Far more than a spatial enclosure, a Buddhist temple was deemed in medieval Asia to be a total representation of the cosmos, a symbolic complex of the body, a living organism, a utopia—a microcosm sufficient unto itself.
Mining the intersections of humanistic research and new media technology, CAMLab explores a series of Buddhist temples as case studies that unveil the deeper logic of image making and spatial narratives in Chinese art and architecture.

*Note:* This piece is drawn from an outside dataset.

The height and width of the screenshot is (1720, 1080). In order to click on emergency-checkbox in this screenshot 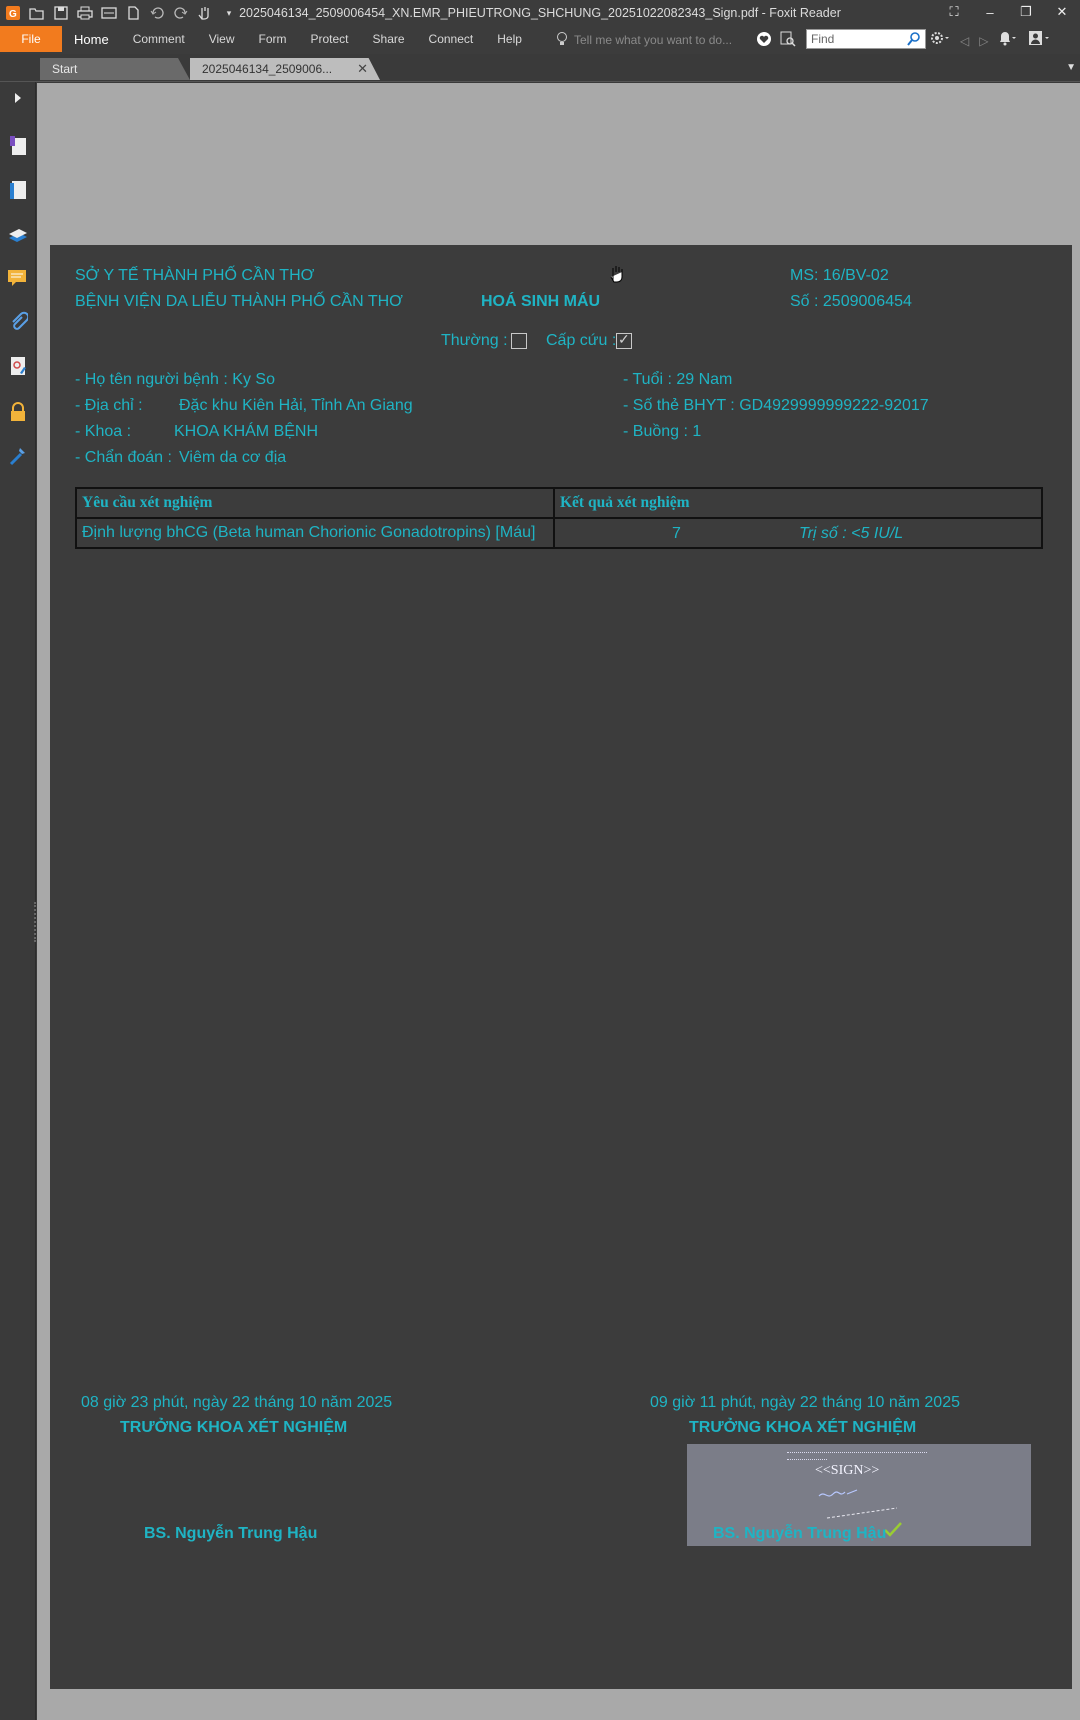, I will do `click(624, 340)`.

Nestled into the western foothills of the Taihang range in China’s Shanxi province, Kaihua Monastery (c.1073/1092–96) was once a large complex of structures. However, today only one building still stands: its main Buddha hall, The Treasure Hall of the Great Hero [Mahāvīra] (in Chinese, Daxiongbaodian). With an interior rich in pictorial iconographies, this Buddha Hall’s visual program transformed it into a virtual theater by embedding both temporal and spatial transformations within its representations. By unpacking the artistic and religious underpinnings of the temple’s visual program, CAMLab stages a virtual experience of the temple’s transformative process, through which an array of semiotic and sensorial media reconstruct—and facilitate—the transcendence of embodiment.
Resounding chanting and ritual weaponry, wafting scents of incense that communicate with the invisible, candles’ flickering light and shadows that animate wall murals—The Water-Land Ritual (shuilu fahui) is a multisensory Buddhist rite performed for the universal salvation of all sentient beings. Avisual aid to this ritual, Water-Land Paintings (Shuiluhua) were often painted on hanging scrolls or as murals in Buddhist halls. Created during the Yuan dynasty (1271–1368), paintings of the middle hall of Qinglong Monastery in Shanxi province are the earliest surviving examples of Water-Land murals. With a rigorous composition and a lively style, they offer a rare opportunity to observe the form of early Water-Land paintings. In this project, CAMLab guides audiences to read Qinglong Monastery’s vibrant visual program as we unfold a multisensory ritual.